**PROBLEMS TO WORK ON**
**A.** Decide whether each statement agrees with the passage on white power record labels: (i) Resistance Records was incorporated in 1994; (ii) Pierce paid $50,000.00 for Resistance Records; (iii) Resistance moved its headquarters to Texas. For each, answer yes or no and quote the words from the passage that settle it.
**B.** Answer these questions from the passage on white power record labels:
(i) How large was the civil judgment levied against Metzger?
(ii) Which label's roster includes Mudoven?
(iii) On what radio show did Pierce outline his views in March 1995?

**DOCUMENT PASSAGE**

-----

Metzger, who is well into his sixties, went bankrupt after a $12.5 million civil judgment was levied against him for his part in encouraging behavior which resulted in the beating death of an Ethiopian man by skinhead followers. However, Metzger still manages to publish an inflammatory tabloid magazine (also titled "WAR") which promotes Holocaust denial and ethnic cleansing, targeting the Skinhead demographic with ads for mail order racist rock recordings and videos of hatecore music festivals. The magazine is distributed from vendor booths at white rock gatherings and concerts as well as on the internet by most of the supremacist record labels.

These white power labels became prolific between 1992 and 1997, many of them founded in Sweden (Ragnarock Records, Nordland Records) and elsewhere in Europe, benefitting from the fall of Communism and relaxed trade restrictions. U.S. labels specializing in hate-themed music also thrived, such as Tri-State Terror of Pennsylvania, whose roster includes Mudoven. The cover of Mudoven's CD "Aryan Vs. Alien" sports a photo of corpses in a German concentration camp. Another Tri-State act, Blue Eyed Devils, has a record called "Murder Squad" featuring a cover photo of three lynched Jews. However, it is Michigan-based Resistance Records which has, from the start, been America 's best-known racist rock label, even publishing its own propaganda magazine.

Resistance was incorporated in 1994 by George Burdi and members of WCOTC, a Canadian chapter of an anti-Semitic group calling itself the World Church of the Creator. "Music alone cannot save our Race," Burdi was quoted as saying, "but our music is precious to us, and highly effective as a recruiting tool." He says supremacist rockers had difficulty getting recorded until Resistance came along. "Suddenly, it went from a couple of white power labels to a couple of hundred...I let everyone use our stuff. After all, I was motivated by altruism." At the time, Burdi sang and wrote lyrics for the Skinhead rock group RaHoWa, an acronym for "racial holy war." "The concerts were crazy," remembers Burdi. "Friends would beat each other up and then laugh about it afterwards, with their eyes swollen shut and their noses broken and picking their teeth up off the ground."

"Kill all the niggers and you gas all the jews.

Kill a gypsy and a coloured too.

You just killed a kike. Don't it feel right?

Goodness gracious, darn right"

(From "Third Reich" by RaHoWa)

Burdi's record label was soon selling upwards of 50,000 white power CDs annually. However, the company was thrown into chaos in 1997 due to an American tax dispute and prosecution in Canada for distributing "hate material." At the time, Burdi was serving a one-year prison sentence for kicking a female anti-racism protestor in the face at a 1993 RaHoWa concert. The Resistance catalog had grown to over two hundred titles and the label reportedly shipped around fifty orders each day, grossing nearly a million dollars yearly. Resistance moved its headquarters to California and changed hands in April 1999, falling under the ownership of William Pierce, one-time head of an American neo-Nazi group called the National Alliance.

Pierce paid $250,000.00 for the label and its assets. "All too often we turn [our anger] against ourselves," said Pierce. "We need to give a proper direction to that anger.[Resistance Records] will be the music of the great, cleansing revolution which is coming." Pierce also bought the Swedish hatecore label Nordland, including its inventory stock and American band contracts, for $50,000.00. Pierce had previously outlined his views on the importance Skinhead recruitment in March 1995 on his "American Dissident Voices" radio show. "What we have to do is encourage in every way we can the growth of the racially conscious portion of the Skinhead community...we have to give young people back their sense of identity. We have to give them purpose and direction again."

-----

Records
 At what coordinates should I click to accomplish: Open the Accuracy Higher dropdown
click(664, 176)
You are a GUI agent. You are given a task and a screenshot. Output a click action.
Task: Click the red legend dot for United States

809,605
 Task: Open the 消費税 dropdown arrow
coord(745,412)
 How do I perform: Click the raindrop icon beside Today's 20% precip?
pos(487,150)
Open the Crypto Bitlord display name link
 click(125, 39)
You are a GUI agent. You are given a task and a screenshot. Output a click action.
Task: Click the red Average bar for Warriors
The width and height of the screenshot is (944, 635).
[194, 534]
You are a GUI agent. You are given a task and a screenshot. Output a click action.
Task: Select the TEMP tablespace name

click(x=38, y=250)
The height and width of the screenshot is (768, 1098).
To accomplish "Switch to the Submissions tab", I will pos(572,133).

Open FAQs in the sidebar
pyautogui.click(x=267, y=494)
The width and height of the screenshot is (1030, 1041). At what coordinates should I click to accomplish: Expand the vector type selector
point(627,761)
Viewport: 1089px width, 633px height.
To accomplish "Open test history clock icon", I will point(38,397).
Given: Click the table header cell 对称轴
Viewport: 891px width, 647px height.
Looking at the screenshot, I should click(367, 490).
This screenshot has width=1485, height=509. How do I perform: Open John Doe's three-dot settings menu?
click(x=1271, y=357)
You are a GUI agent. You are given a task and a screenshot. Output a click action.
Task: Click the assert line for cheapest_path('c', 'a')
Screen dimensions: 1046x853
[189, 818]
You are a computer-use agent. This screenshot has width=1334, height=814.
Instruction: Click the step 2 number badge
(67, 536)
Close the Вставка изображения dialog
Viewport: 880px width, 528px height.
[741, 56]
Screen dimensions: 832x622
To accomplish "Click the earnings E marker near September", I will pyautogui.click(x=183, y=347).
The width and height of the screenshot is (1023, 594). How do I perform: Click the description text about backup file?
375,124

-----

**SOLUTIONS BY TASK**
**A.**
(i) Yes: "Resistance was incorporated in 1994 by George Burdi and members of WCOTC"
(ii) No: "Pierce paid $250,000.00 for the label and its assets."
(iii) No: "Resistance moved its headquarters to California"

**B.**
(i) $12.5 million
(ii) Tri-State Terror of Pennsylvania
(iii) "American Dissident Voices"